For the implementation of the transformation-based jump-adapted quasi-Milstein scheme the inverse of the involved transformation is needed. This transformation includes a polynomial of higher order than the one used in the current paper. Therefore, in general a numerical approximation of the inverse is needed, making the scheme implicit in this sense, but still implementable. Note that an implementation of a transformation-based scheme where a numerical inversion of a similar transformation was applied for other reasons has been used in [7].
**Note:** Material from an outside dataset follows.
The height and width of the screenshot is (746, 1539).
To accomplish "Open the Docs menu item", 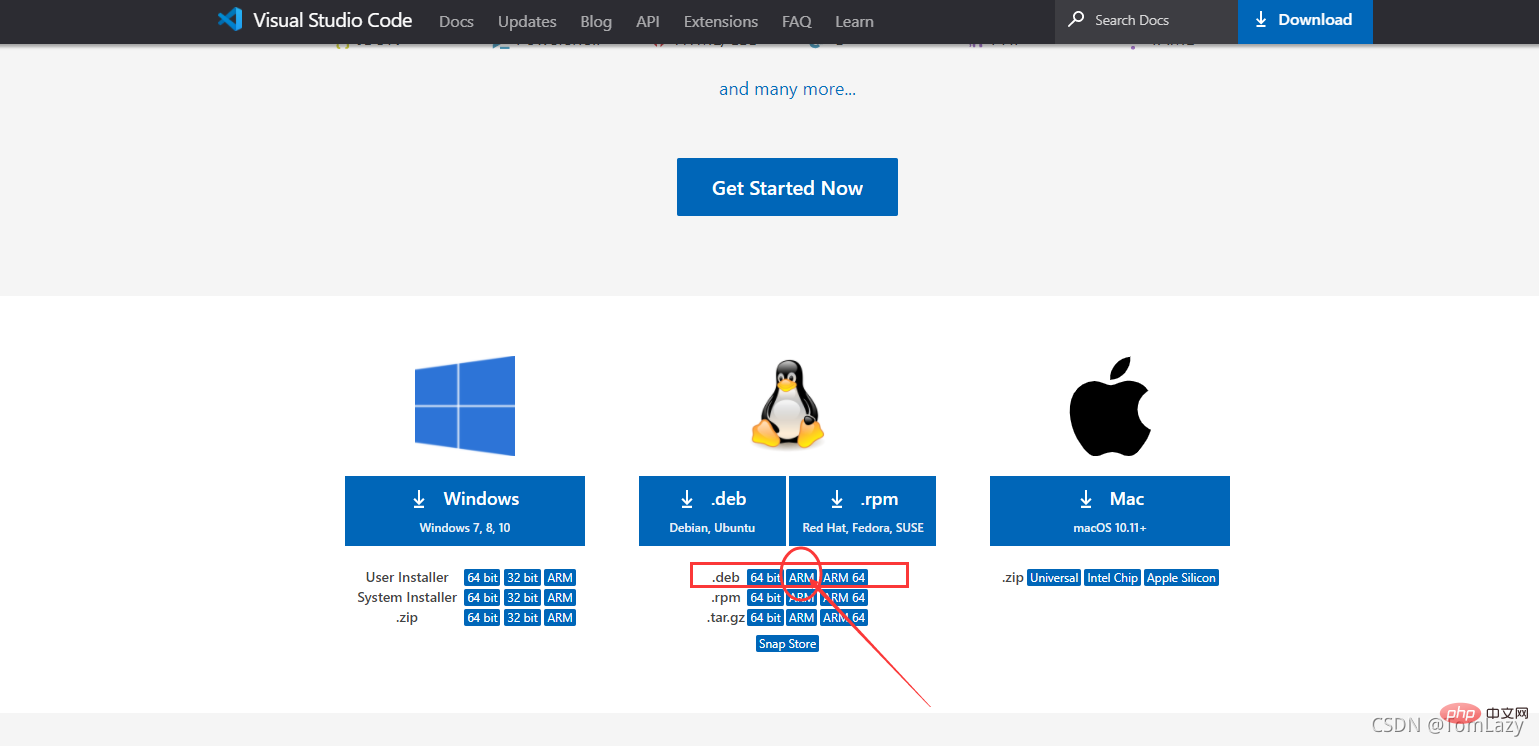I will tap(456, 21).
The following corollary shows that a lower error bound of order 3/4 can also be obtained for non-adaptive approximation schemes.

Corollary 3.2

Assume that \(\mu \) satisfies Assumption 2.1. Let \(\xi \in {\mathbb {R}}\), let \(W:[0,1]\times \Omega \rightarrow {\mathbb {R}}\) be a Brownian motion and \(N:[0,1]\times \Omega \rightarrow {\mathbb {R}}\) a Poisson process with intensity \(\lambda \in (0,\infty )\), which is independent of W. Let \(X :[0,1]\times \Omega \rightarrow {\mathbb {R}}\) be the strong solutions of SDE (1.1) on the time-interval [0, 1] with initial value \(\xi \), driving Brownian motion W, and driving Poisson process N. Then there exist \(c\in (0,\infty )\) such that for all \(n\in {\mathbb {N}}\),

$$\begin{aligned} \inf _{\begin{array}{c} t_1,\dots ,t_n \in [0,1]\\ g :{\mathbb {R}}^{2n} \rightarrow {\mathbb {R}}\text { measurable} \\ \end{array}} {\mathbb {E}}\bigl [|X_1-g(W_{t_1}, \ldots , W_{t_n},N_{t_1},\ldots N_{t_n})|\bigr ]\ge \frac{c}{n^{3/4}}. \end{aligned}$$

Remark 3.3

Corollary 3.2 does not imply any optimality results, since there is still a gap between the upper and lower bounds known from literature. The best upper bounds are provided in [1]. There it is proven that the Euler–Maruyama scheme has convergence order 1/2 in \(L^2\), which implies the same rate in \(L^1\).

Conjecture 3.1

For SDE (1.1) satisfying Assumptions 2.1 the convergence rate 1/2 is optimal in \(L^2\) for non-adaptive algorithms, which evaluate W, N at fixed time points.